跳到主要内容

seekdb Vector 与 Hugging Face 集成

seekdb 提供了向量类型存储、向量索引、embedding 向量搜索的能力。可以将向量化后的数据存储在 seekdb,供下一步的搜索使用。

Hugging Face 是一个开源机器学习平台,提供预训练模型、数据集和工具,让开发者能够轻松使用和部署 AI 模型。

前提条件

  • 您已经部署了 seekdb。

  • 您的环境中已存在可以使用的数据库和账号,并已对数据库账号授读写权限。

  • 安装 Python 3.11 及以上版本。

  • 安装依赖。

    python3 -m pip install cffi pyseekdb requests datasets

步骤一:获取数据库连接信息

联系 seekdb 部署人员或者管理员获取相应的数据库连接串,例如:

mysql -h$host -P$port -u$user_name -p$password -D$database_name

参数说明:

  • $host:提供 seekdb 连接 IP 地址。

  • $port:提供 seekdb 连接端口,默认是 2881。

  • $database_name:需要访问的数据库名称。

    提示

    连接的用户需要拥有该数据库的 CREATEINSERTDROPSELECT 权限。

  • $user_name:提供数据库连接账户。

  • $password:提供账户密码。

步骤二:构建您的 AI 助手

设置环境变量

获取 Hugging Face API 密钥,并同 seekdb 连接信息配置到环境变量中。

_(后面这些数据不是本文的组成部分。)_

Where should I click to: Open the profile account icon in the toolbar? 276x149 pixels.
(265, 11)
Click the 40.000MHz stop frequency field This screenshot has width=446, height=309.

export SEEKDB_DATABASE_URL=YOUR_SEEKDB_DATABASE_URL
export SEEKDB_DATABASE_USER=YOUR_SEEKDB_DATABASE_USER
export SEEKDB_DATABASE_DB_NAME=YOUR_SEEKDB_DATABASE_DB_NAME
export SEEKDB_DATABASE_PASSWORD=YOUR_SEEKDB_DATABASE_PASSWORD
export HUGGING_FACE_API_KEY=YOUR_HUGGING_FACE_API_KEY

示例代码片段

准备数据

Hugging Face 提供了多种 embedding 模型,用户可以根据自己的需求选择对应的模型使用。 这里以 sentence-transformers/all-MiniLM-L6-v2 为例,用于调用 Hugging Face API :

import os,shutil,requests,pyseekdb
from pyseekdb import HNSWConfiguration
from sentence_transformers import SentenceTransformer
os.environ['HF_ENDPOINT'] = 'https://hf-mirror.com'
from datasets import load_dataset

# delete cache directory
if os.path.exists("./cache"):
shutil.rmtree("./cache")


HUGGING_FACE_API_KEY = os.getenv('HUGGING_FACE_API_KEY')
DATASET = "squad" # Name of dataset from HuggingFace Datasets
INSERT_RATIO = 0.001 # Ratio of example dataset to be inserted
data = load_dataset(DATASET, split="validation", cache_dir="./cache")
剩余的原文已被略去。